**Work to do:** Rescale part of the listing below, from the line with "This screenshot has width=750, height=563." up to and including the line with "coord(1094,542)". Write out only those lines in full, with every coordinate in the answers multiplied by 0.7 and rounded to a whole number, halves rounding up.

(Click-target data)
## BEGIN
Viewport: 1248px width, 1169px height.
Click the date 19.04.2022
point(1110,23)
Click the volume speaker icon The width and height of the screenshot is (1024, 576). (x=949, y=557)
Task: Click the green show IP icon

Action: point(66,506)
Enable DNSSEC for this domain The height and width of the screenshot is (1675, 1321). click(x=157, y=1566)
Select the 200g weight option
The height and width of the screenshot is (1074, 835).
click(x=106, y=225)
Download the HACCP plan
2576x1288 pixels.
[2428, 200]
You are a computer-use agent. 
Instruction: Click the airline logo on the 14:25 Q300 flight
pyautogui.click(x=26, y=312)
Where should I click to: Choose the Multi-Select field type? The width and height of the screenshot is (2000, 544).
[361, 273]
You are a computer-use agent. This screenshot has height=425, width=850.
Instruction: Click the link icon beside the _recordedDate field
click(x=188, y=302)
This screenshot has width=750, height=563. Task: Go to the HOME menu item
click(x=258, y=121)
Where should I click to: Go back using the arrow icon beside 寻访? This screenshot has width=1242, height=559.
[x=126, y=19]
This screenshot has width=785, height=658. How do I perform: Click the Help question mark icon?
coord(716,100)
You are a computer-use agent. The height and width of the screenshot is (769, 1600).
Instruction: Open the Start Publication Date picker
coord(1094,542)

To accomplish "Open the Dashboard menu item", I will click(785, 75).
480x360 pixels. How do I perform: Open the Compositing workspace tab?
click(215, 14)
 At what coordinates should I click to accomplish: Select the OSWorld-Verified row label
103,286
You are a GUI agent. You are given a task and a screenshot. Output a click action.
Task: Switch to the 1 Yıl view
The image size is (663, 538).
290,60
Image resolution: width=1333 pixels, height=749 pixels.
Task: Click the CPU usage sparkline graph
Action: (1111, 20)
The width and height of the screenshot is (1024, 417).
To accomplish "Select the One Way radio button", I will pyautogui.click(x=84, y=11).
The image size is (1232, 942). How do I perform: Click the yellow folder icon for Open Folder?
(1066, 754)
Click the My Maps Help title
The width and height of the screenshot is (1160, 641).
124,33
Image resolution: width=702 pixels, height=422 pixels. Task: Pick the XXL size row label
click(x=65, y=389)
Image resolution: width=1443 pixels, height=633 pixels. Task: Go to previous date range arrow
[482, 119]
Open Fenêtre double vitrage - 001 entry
## END
**Response for this exercise:**
This screenshot has width=750, height=563. Task: Go to the HOME menu item
click(x=181, y=85)
Where should I click to: Go back using the arrow icon beside 寻访? This screenshot has width=1242, height=559.
[x=88, y=13]
This screenshot has width=785, height=658. How do I perform: Click the Help question mark icon?
coord(501,70)
You are a computer-use agent. The height and width of the screenshot is (769, 1600).
Instruction: Open the Start Publication Date picker
coord(766,379)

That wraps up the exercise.